Re: [PATCH 0/10] towards clean leak-checker output

2017-09-05 Thread Martin Ågren
On 5 September 2017 at 15:01, Jeff King  wrote:
> Using leak-checking tools like valgrind or LSAN is usually not all that
> productive with Git, because the output is far from clean. And _most_ of
> these are just not interesting, as they're either:
>
>   1. Real leaks, but ones that only be triggered a small, set number of
>  times per program.
>
>   2. Intentional leaks of variables as the main cmd_* functions go out
>  of scope (as opposed to manually cleaning).
>
> I focused here on getting t and t0001 to run clean against a
> leak-checking tool. That's a fraction of the total test suite, but my
> goal was have a tractable sample which could let us see if the path
> seems sane.
>
> I feel positive overall about the approach this series takes. The
> suppressions aren't too terrible to write, and I found some real (albeit
> minor) leaks in these few tests. I hope it can serve as a base for an
> ongoing effort to get the whole test suite clean.
>
> A few things to note:
>
>   - I switched from valgrind to ASAN/LSAN early on. It's just way
> faster, which makes the compile-test-fix cycle a lot more pleasant.
> With these patches, you should be able to do:
>
>   make SANITIZE=leak && (cd t && ./t1234-* -v -i)
>
> and get a leak report for a single script dumped to stderr.
>
> If you want to try it with t, you'll need the lock-file series I
> just posted at:
>
>   
> https://public-inbox.org/git/20170905121353.62zg3mtextmq5...@sigill.intra.peff.net/
>
> and the fix from Martin at:
>
>   
> https://public-inbox.org/git/CAN0heSqn59sFF3A-eQ593G+ZDWnO9pKM5F=sgisqk+prur-...@mail.gmail.com/
>
> to get a clean run.
>
>   - I'm using LSAN instead of the full-on ASAN because it's faster. The
> docs warn that it's a bit experimental, and I did notice a few funny
> behaviors (like truncated backtraces), but overall it seems fine.
> You can also do:
>
>   make SANITIZE=address &&
> (cd t && ASAN_OPTIONS=abort_on_error=1 ./t1234-* -v -i)
>
> to do a full ASAN run (the extra environment setting is necessary to
> override test-lib's defaults).
>
>   - gcc's leak-checker doesn't seem to handle reachability correctly (or
> maybe I'm holding it wrong). As a simple case, building with ASAN
> and running git-init complains:
>
>   $ make SANITIZE=address && ./git init foo
>   ...
>   Direct leak of 2 byte(s) in 1 object(s) allocated from:
>   #0 0x7f011dc699e0 in malloc 
> (/usr/lib/x86_64-linux-gnu/libasan.so.4+0xd99e0)
>   #1 0x558eeedbdab5 in do_xmalloc /home/peff/compile/git/wrapper.c:60
>   #2 0x558eeedbdbab in do_xmallocz 
> /home/peff/compile/git/wrapper.c:100
>   #3 0x558eeedbdd0d in xmallocz /home/peff/compile/git/wrapper.c:108
>   #4 0x558eeedbdd0d in xmemdupz /home/peff/compile/git/wrapper.c:124
>   #5 0x558eeedbdd0d in xstrndup /home/peff/compile/git/wrapper.c:130
>   #6 0x558eeea0507a in main /home/peff/compile/git/common-main.c:39
>   #7 0x7f011cf612e0 in __libc_start_main 
> (/lib/x86_64-linux-gnu/libc.so.6+0x202e0)
>
> That line is the setting of argv0_path, which is a global (and thus
> shouldn't be marked as leaking). Interestingly, it only happens with
> -O2. Compiling with -O0 works fine. I'm not sure if it's a bug or
> what.
>
> I did most of my testing with clang-6.0, which gets this case right.

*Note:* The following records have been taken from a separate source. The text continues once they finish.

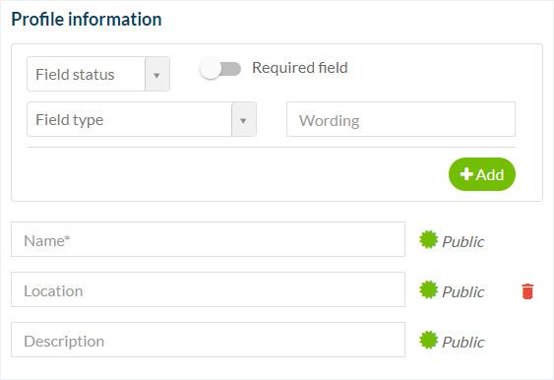The image size is (554, 380).
Task: Toggle the Required field switch
Action: [220, 69]
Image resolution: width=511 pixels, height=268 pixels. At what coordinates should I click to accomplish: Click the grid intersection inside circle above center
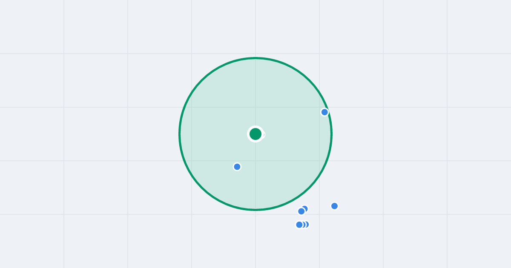coord(256,107)
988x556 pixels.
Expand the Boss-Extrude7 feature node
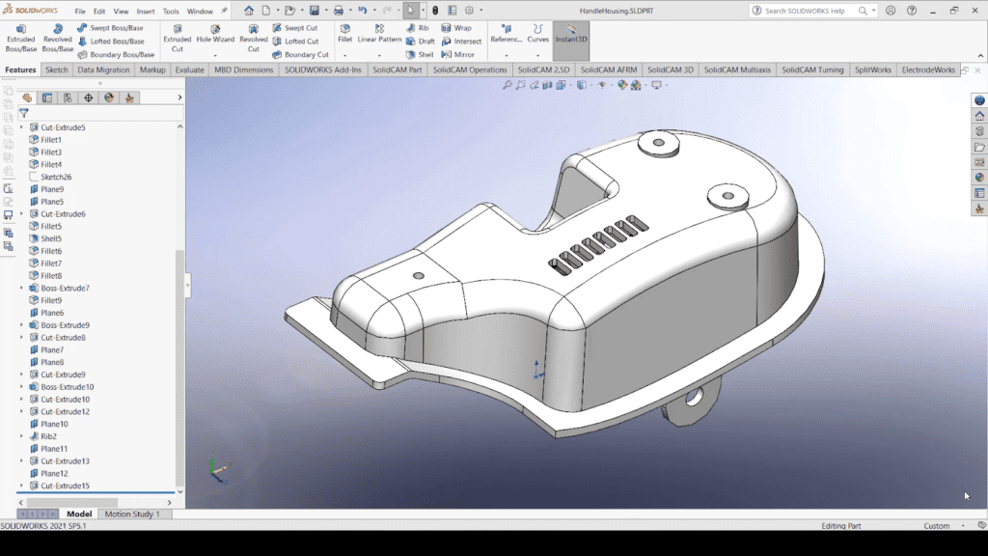coord(22,288)
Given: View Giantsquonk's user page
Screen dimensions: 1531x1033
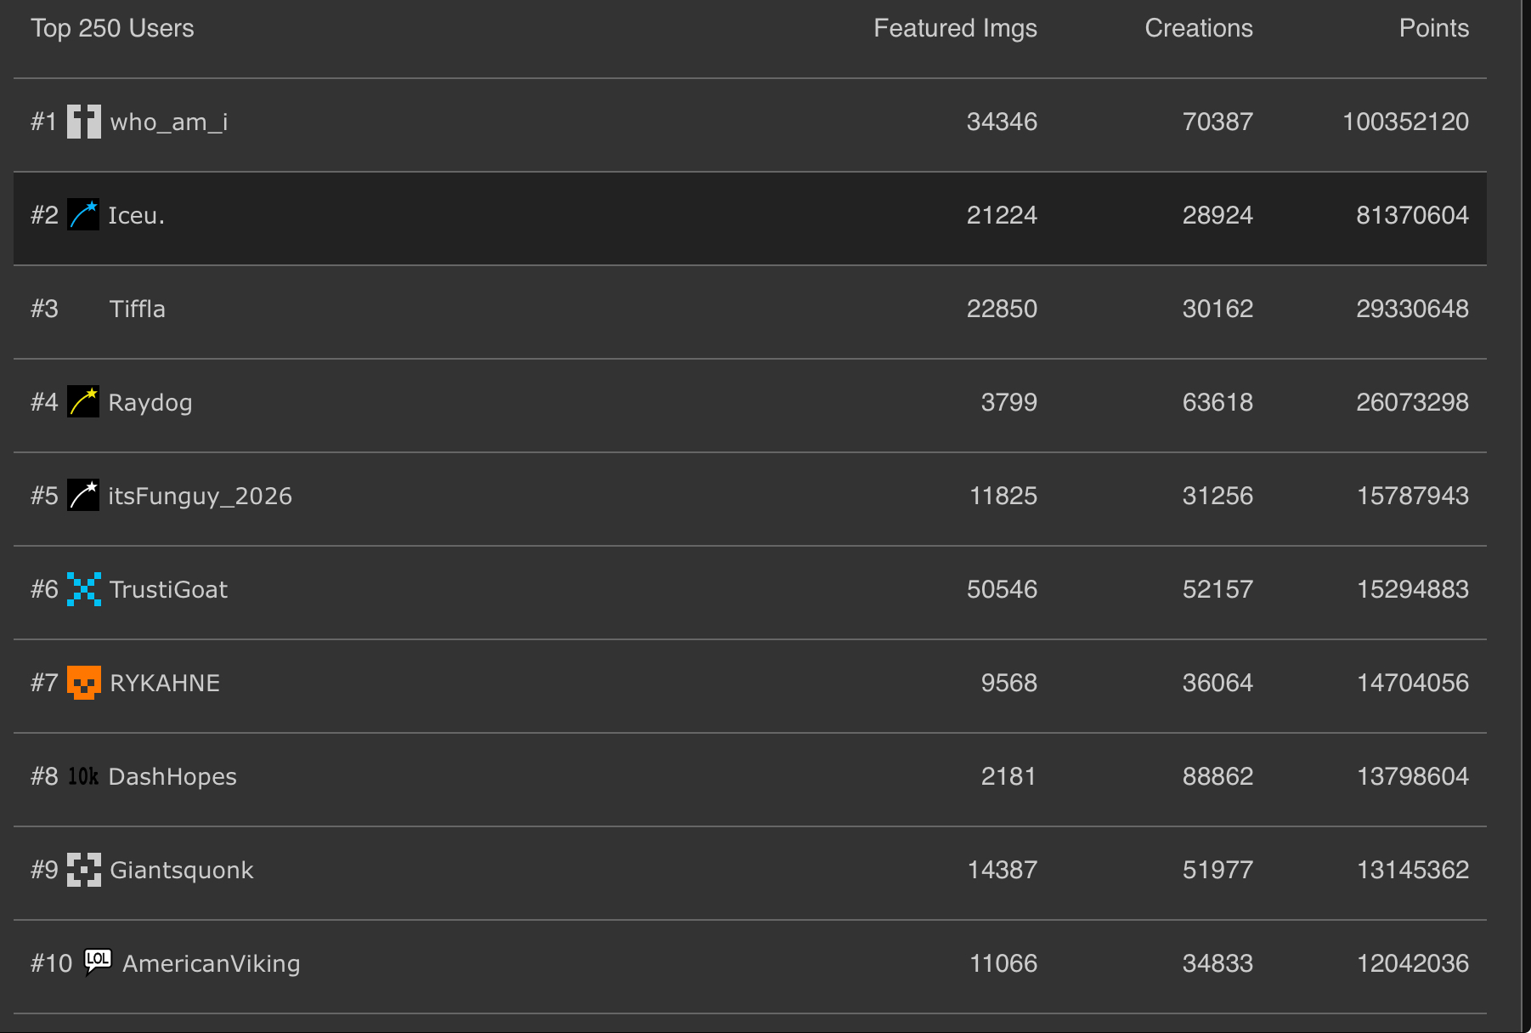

Hmmm, I got the same wrong results (IMHO) from Valgrind, which
classified this as "definitely lost". Like you I found that -O0 helped.
And yes, that was with gcc. Maybe gcc with optimization somehow manages
to hide the pointers from these tools. I know too little about the
technical details to have any real ideas, though. My searches did not
bring up anything useful. (gcc 5.4.0)

I guess clang will be my next attempt. And asan/lsan. Valgrind is slow..

I'll look through this series and get back if I have any input.

>   - I have no idea who close or far this is to covering the whole suite.
> Only 98 test scripts complete with no leaks. But many of those
> failures will be hitting the same leaks over and over. It looks like
> running "git show' hits a few, which is going to affect a lot of
> scripts. But bear in mind when reading the patches that this might
> be the first step on a successful road, or it could be a dead end. :)
>
> Most of this is actual leak fixes. The interesting part, I think, is the
> UNLEAK annotation in patch 10.
>
>   [01/10]: test-lib: --valgrind should not override --verbose-log
>   [02/10]: test-lib: set LSAN_OPTIONS to abort by default
>   [03/10]: add: free leaked pathspec after add_files_to_cache()
>   [04/10]: update-index: fix cache entry leak in add_one_file()
>   [05/10]: config: plug user_config leak
>   [06/10]: reset: make tree counting less confusing
>   [07/10]: reset: free allocated tree buffers
>   [08/10]: repository: free fields before overwriting 

[PATCH 0/10] towards clean leak-checker output

2017-09-05 Thread Jeff King
Using leak-checking tools like valgrind or LSAN is usually not all that
productive with Git, because the output is far from clean. And _most_ of
these are just not interesting, as they're either:

  1. Real leaks, but ones that only be triggered a small, set number of
 times per program.

  2. Intentional leaks of variables as the main cmd_* functions go out
 of scope (as opposed to manually cleaning).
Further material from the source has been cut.